In 1997, the St. Louis Post-Dispatch published a story about a Belleville family that had come into possession of a snuff box originally given to George Washington. The last known owner had displayed it on Washington's Birthday in 1923 for the local chapter of the Daughters of American Revolution -- but it was never seen in public again. The story indicated that someone was going to make an all-out search to find it. I'm wondering if he had any luck. -- Mary Louise Butler, of Glen Carbon
Wow, could you imagine the boundless excitement it would generate if we could land that object for our big Belleville bicentennial exhibit this summer at the Schmidt Art Center?
We'd probably have to hire Brinks or Pinkerton to guard it, but I could see people flocking here from all over the world to view this priceless relic.
Alas, while it's a tantalizing dream, it doesn't look like it will happen at the moment. After grabbing front-page headlines in the Belleville Daily Advocate in 1923, the box still has never resurfaced although the hunt goes on.
From every indication, this has been a humongous loss for both historians and the art world. In its Feb. 22, 1923, story, the Advocate said experts called it the most valuable Washington relic in the world -- and with good reason.
The tale starts in 1791, when David Stewart Erskine, the 11th Earl of Buchan in Scotland, wanted his own portrait done of George Washington, so he sent Archibald Robertson across the Atlantic to paint it. But realizing that the Father of Our Country had bigger fish to fry than posing for a painting, the good earl also sent along a gift to entice our first president.
But not just any gift. This was a wooden snuff box made from perhaps the most famous tree in Scottish history -- the oak that Sir William Wallace of Scotland had used as camouflage during the Battle of Falkirk.
Wallace, the subject of Mel Gibson's film "Braveheart," was the leader of the Scottish clans who in 1298 rose up against King Edward I of England. Although greatly outnumbered, the Scots tried to achieve some parity by hiding themselves behind trees that had been cut for the purpose.
Ultimately, the Scots were defeated, but someone reportedly saved the tree Wallace had used. Eventually the esteemed Goldsmith firm of woodworkers and jewelers in Edinburgh fashioned the snuff box from pieces of this relic.
Oval-shaped, the box was about 6 inches long, 4 inches wide and 2 inches deep with a place to hide important papers at the bottom. The lid opened on hinges, according to a description in the May 2001 Liberty Tree Newsletter from the Sons of Liberty chapter of the Sons of the American Revolution. On top presumably is the earl's coat of arms in ornate silverwork.
"It is a respectable curiosity and I will flatter myself be a relic of long endurance in America, as a mark of that esteem," wrote the earl, who considered Washington to be the Wallace of the United States.
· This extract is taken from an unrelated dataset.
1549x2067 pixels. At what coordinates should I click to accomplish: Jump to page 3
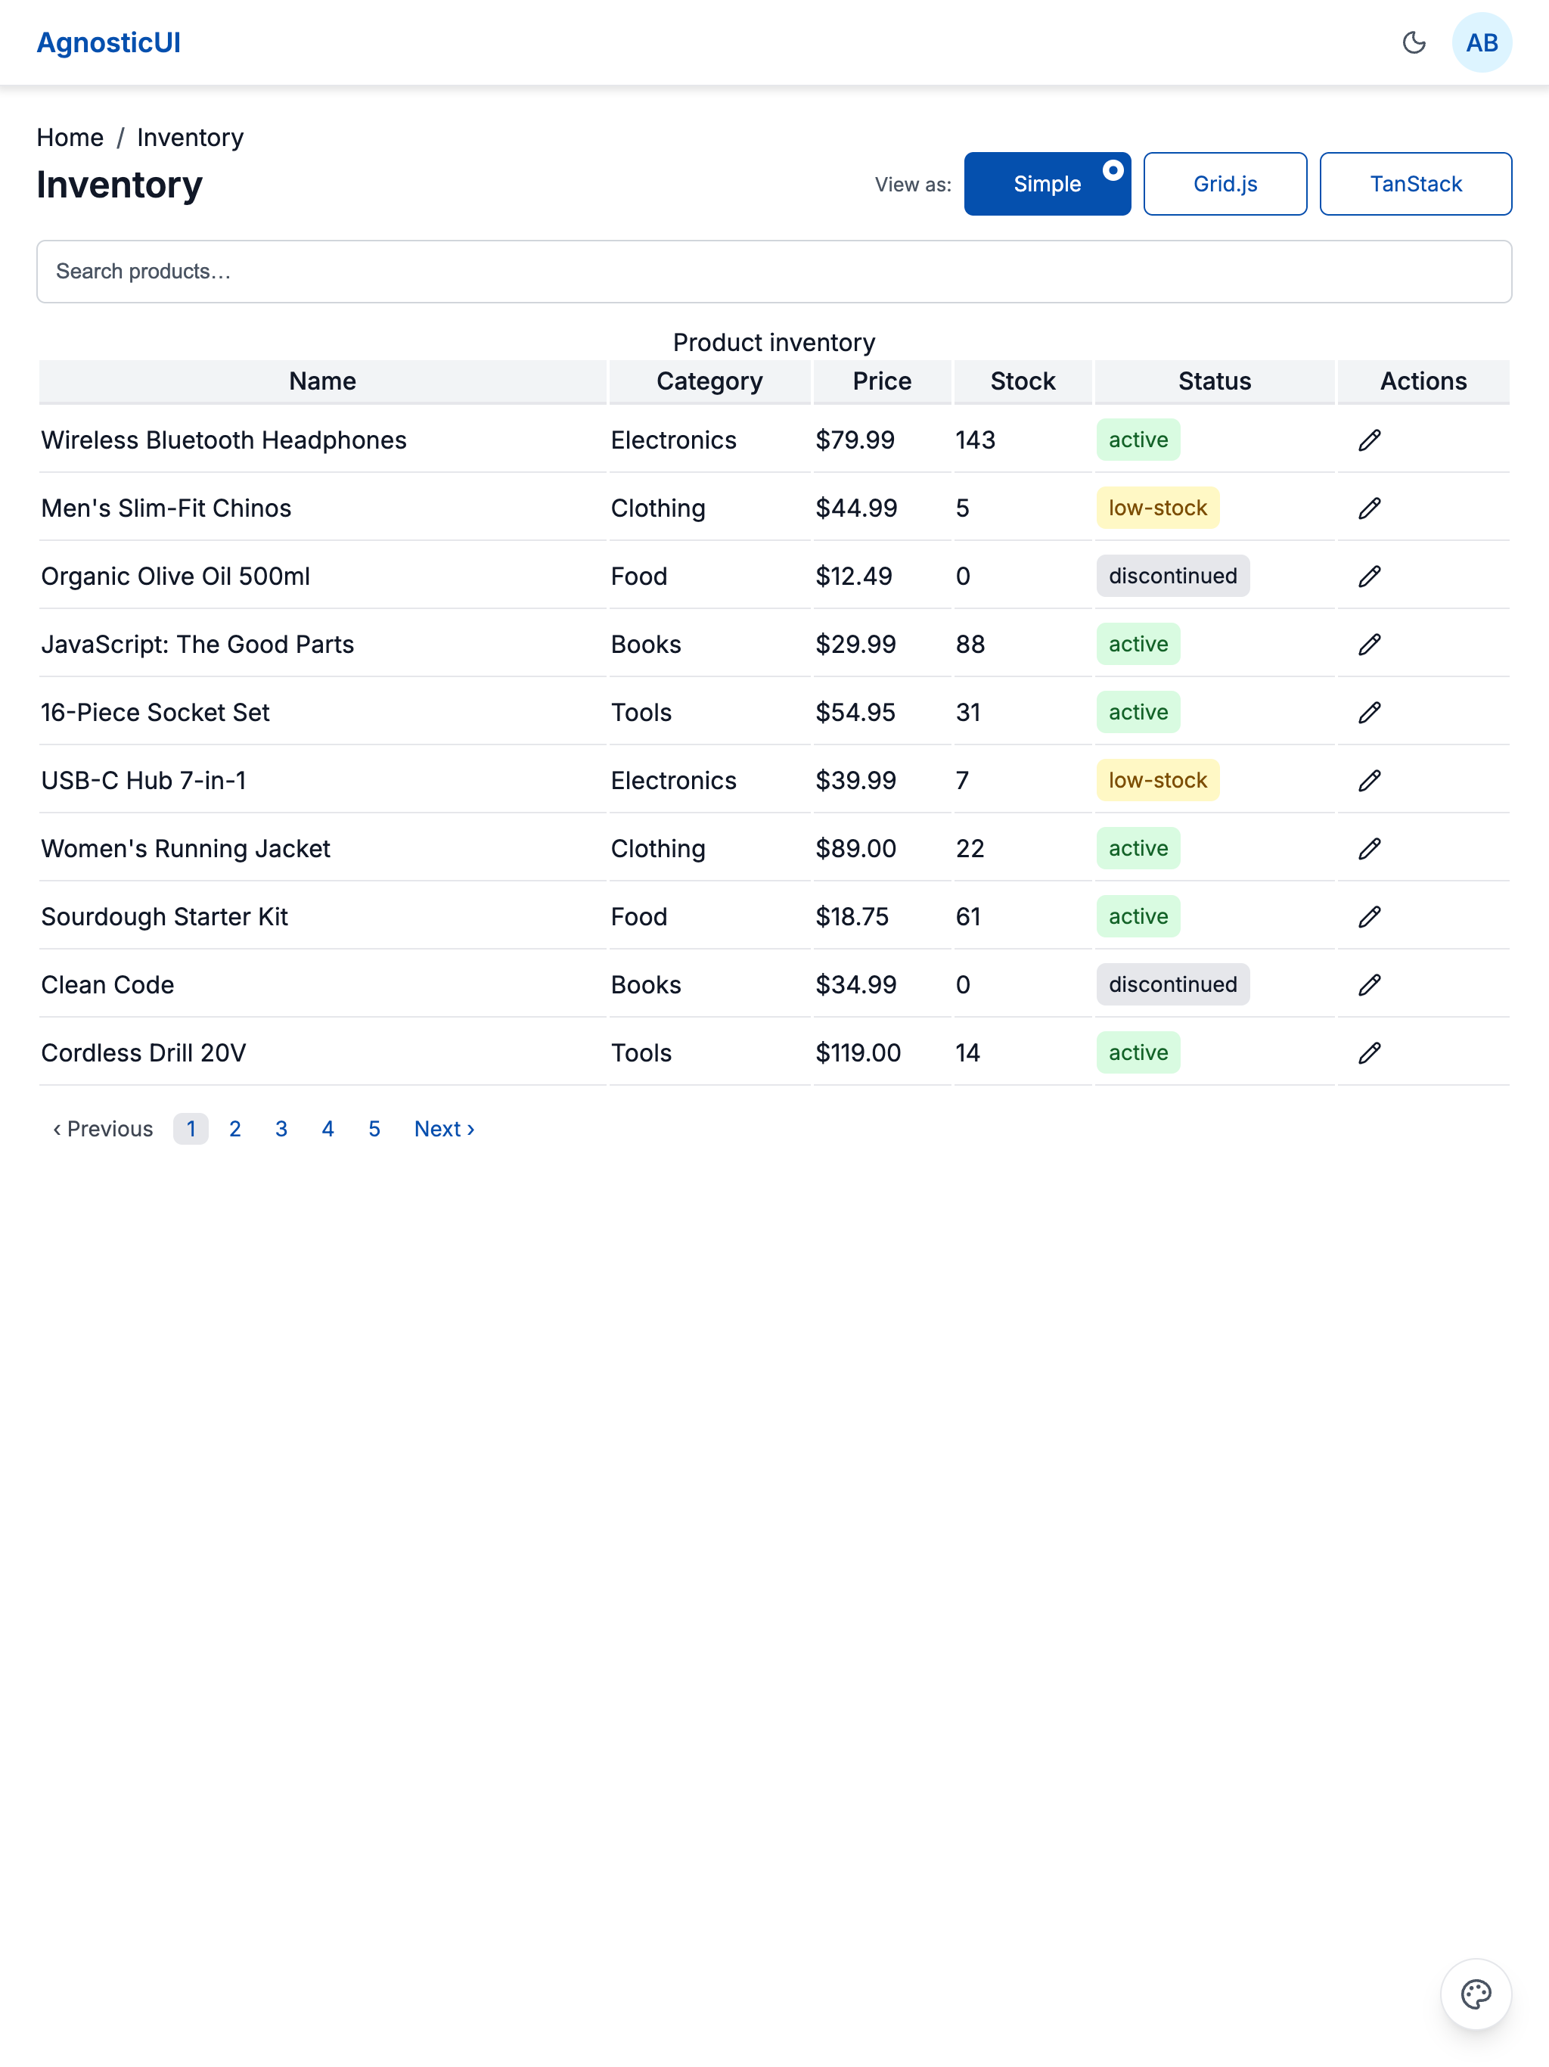281,1129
Upon his death, Washington had been asked by the earl to pass it on "to the man in my country who would appear to merit it best," according to Washington's will. But Washington decided to be magnanimous and give the box back to the earl.
It never made it across the pond. For reasons unclear, the box came into the possession of a Navy commander, who gave it to his fiance. But his fiance wound up marrying another man, named Williams. In turn, they produced Volney L. Williams, who came to Belleville in 1837 to open the Williams Carriage Factory.
The snuff box was then passed on to Volney's son, Henry, and eventually to grandson Henry J. Williams. Not surprisingly, Henry J. had Belleville buzzing when, under constant guard, he brought it out of the family's safe deposit box for a few hours in 1923 to show it to the DAR.
Its subsequent history, however, has gone cold. Williams, a bachelor, died in 1931 at age 57, and his obituary failed to mention the box. His only surviving family consisted of three sisters -- two of whom also remained single and a third, Nellie Smith. According to all accounts, neither a family survivor nor a copy of Henry's will now can be found.
As you saw in the article you saved, this hasn't stopped people from trying. Scotsman Jim Leggett, for example, now lives in North Carolina, but grew up near where Wallace fought.
Calling the rediscovery of the famous box "a passion," Leggett promised to continue the search, but when I contacted him last week, the International Press Service correspondent told me he had had no luck. My inquiries to the Smith Art Gallery in Stirling, Scotland, whose offers to purchase the box were continually rebuffed by the Williams family, went unreturned. (The museum is near the Falkirk battle site.)
So it appears that unless this article can smoke the box's current owner out of hiding, hopes of it being the star attraction in "Belleville: 200 Years, 200 Objects" have been snuffed out.
What Super Bowl champ remains the only team to prevent its opposition from scoring a touchdown in the title game?
Answer to Saturday's trivia: According to the Pro Football Hall of Fame, the Chicago Bears not only boast the best all-time overall winning percentage (.573), but also the most regular season wins (730), most wins overall (743) and best regular-season winning percentage (.575).